Democratic House leader Nancy Pelosi (back left, in red) participates in the opening of the 116th Congress at the US Capitol in Washington on Jan. 3, 2019. EFE-EPA

Democratic House leader Nancy Pelosi (back left, in red) participates in the opening of the 116th Congress at the US Capitol in Washington on Jan. 3, 2019. EFE-EPA

EFE

The likely next speaker of the House of Representatives, Democrat Nancy Pelosi , warned President Donald Trump that the new Democratic majority in that chamber of Congress will be watching him closely, according to an interview published Thursday by USA Today.

"(Trump) was used to serving with a Republican Congress, House and Senate that was a rubber stamp to him. That won’t be the case” any longer, the 78-year-old Pelosi told USA Today. “Oversight of government by the Congress is our responsibility.

The Democrats , who retook control of the lower house in the midterm elections last November, will now have the opportunity to launch investigations into the executive branch via different committees, including the Judiciary Committee.

Pelosi, who will retake the speaker’s gavel on Thursday after eight years in the House minority, is planning to confront Trump on different fronts, from investigating the deaths of migrant children in US custody to demanding his tax returns.

Protecting the work of Special Counsel Robert Mueller, tasked with heading the so-called Russia probe investigation and who has been harshly criticized by Trump, will be another of her priorities as head of the new Democratic majority.

However, before beginning to deal with these issues, Pelosi will try to end the current partial government shutdown, now in its 13th day.

The government has been partially shut down since Dec. 22 after negotiations between Republican and Democratic lawmakers reached an impasse because of Trump’s demand that the budget bill include more than $5 billion for construction of the wall, which the Democrats regard as anathema and against American values.

The shutdown has idled some 800,000 of the 2.1 million federal workers, including the Transportation and Justice departments, as well as dozens of national parks, which are normally a big tourist draw.

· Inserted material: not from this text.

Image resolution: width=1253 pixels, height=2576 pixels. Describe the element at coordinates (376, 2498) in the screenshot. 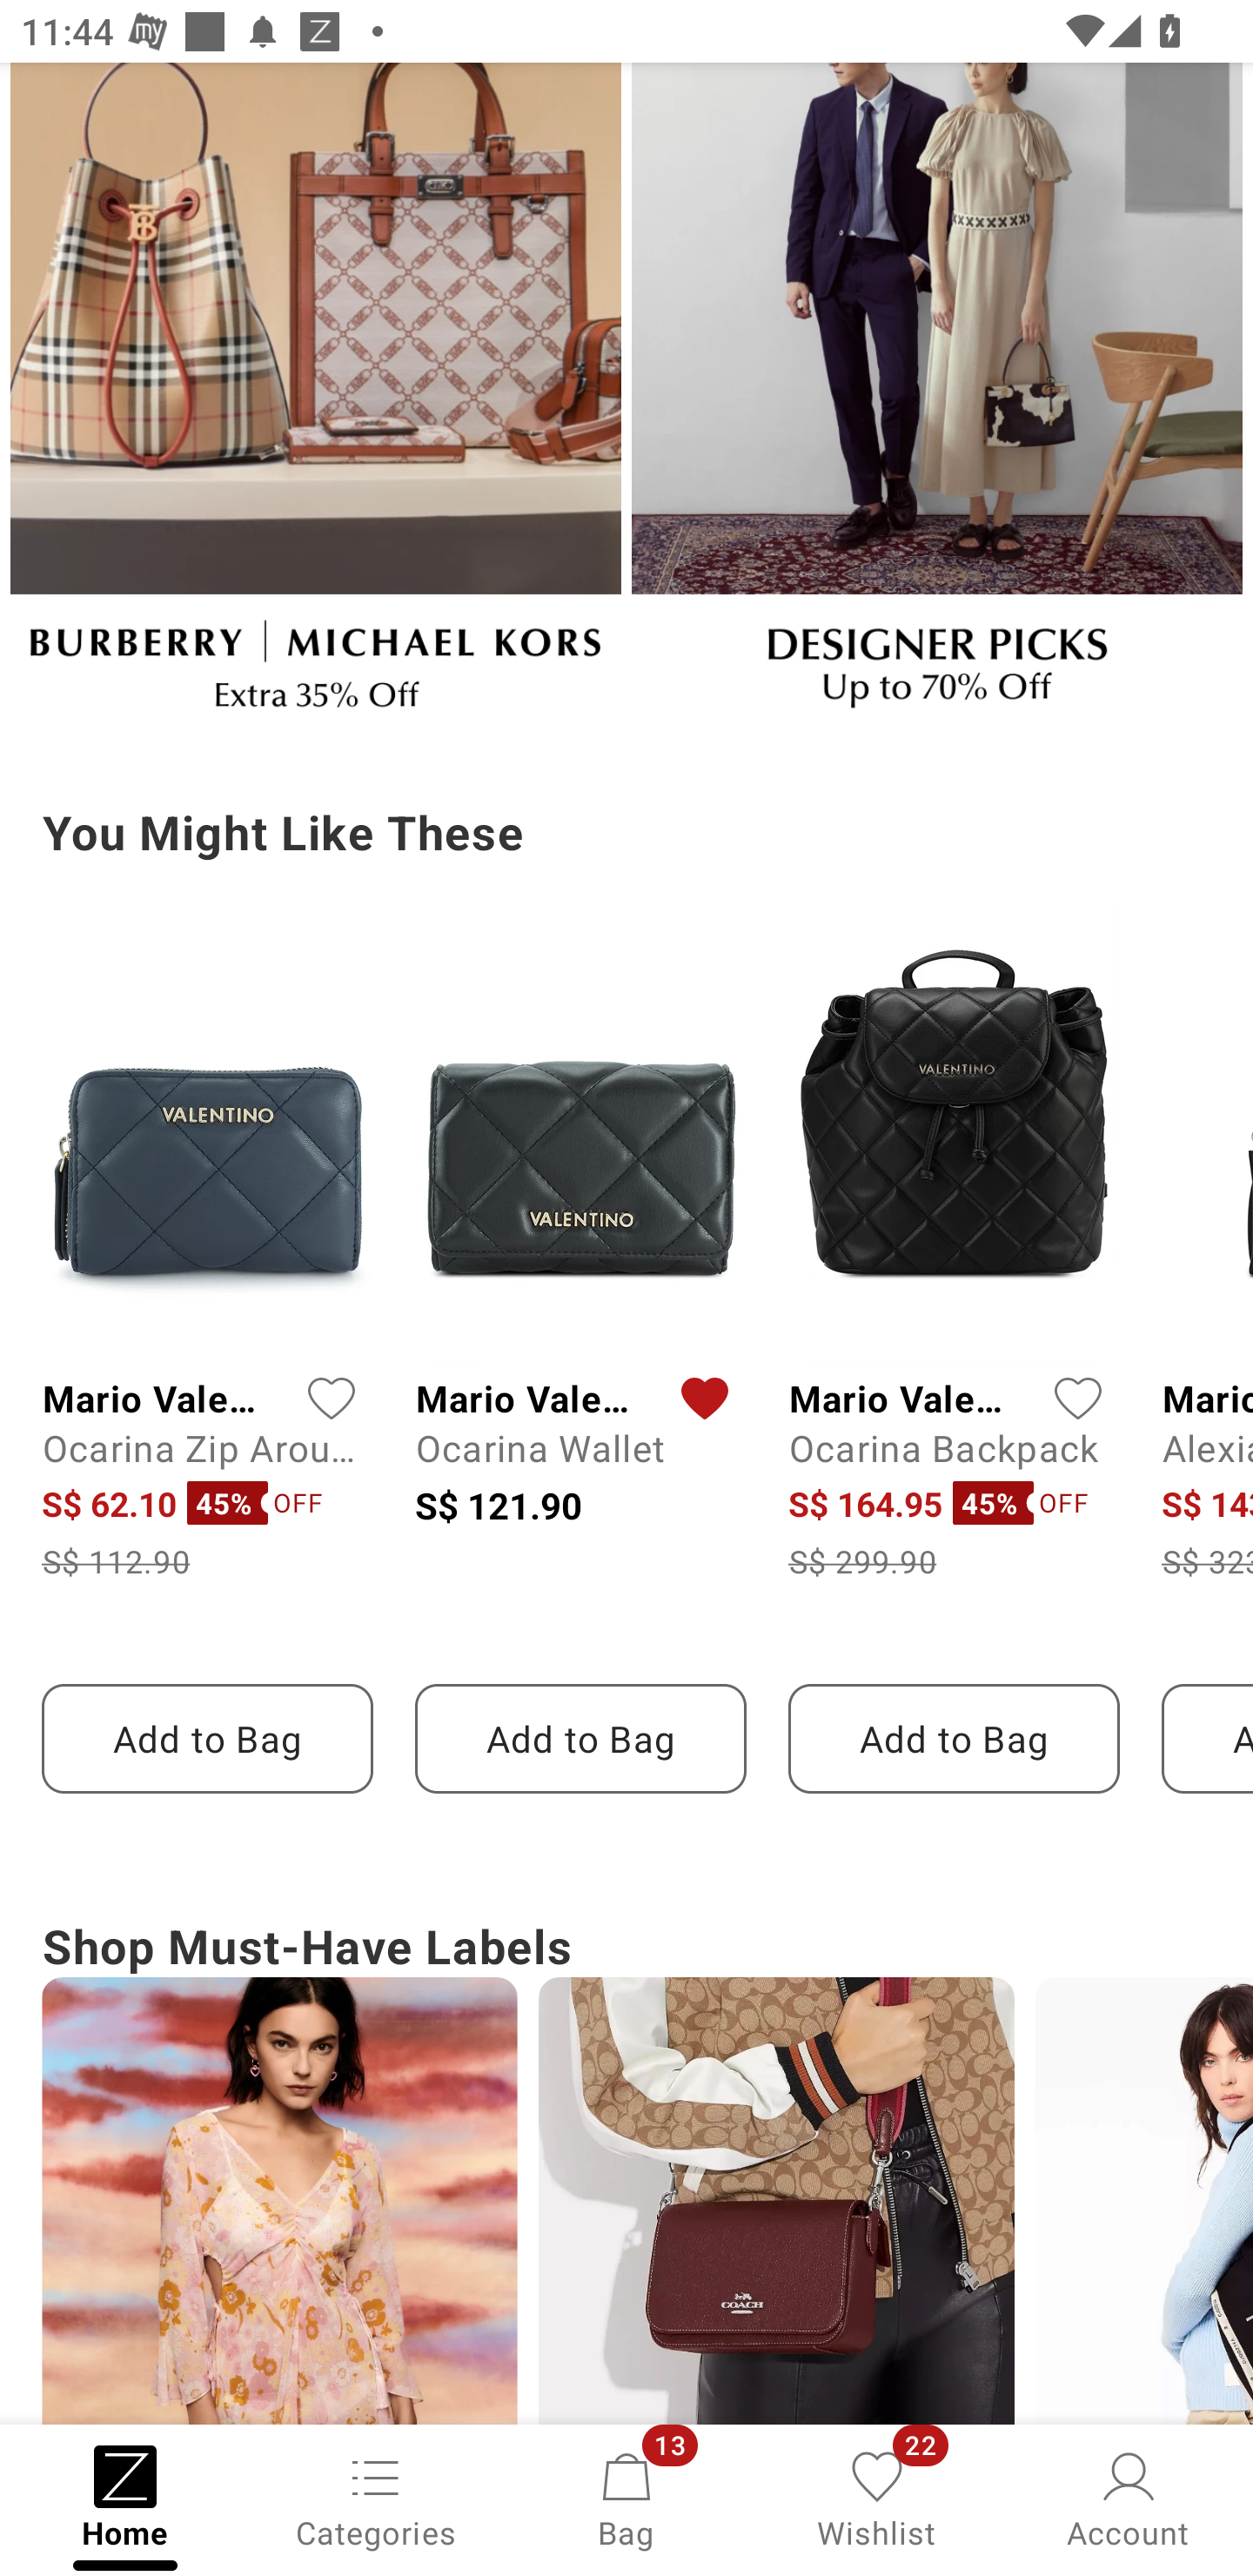

I see `Categories` at that location.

Pelosi and other Democratic leaders met on Wednesday with Trump at the White House to present to him their proposal to end the partial shutdown, albeit without providing the more than $5 billion in funding the president is demanding to build his much-touted wall along the US-Mexico border.

Both the White House and Senate Majority Leader Mitch McConnell rejected the Democrats’ proposal and Trump called another meeting with top lawmakers for Friday.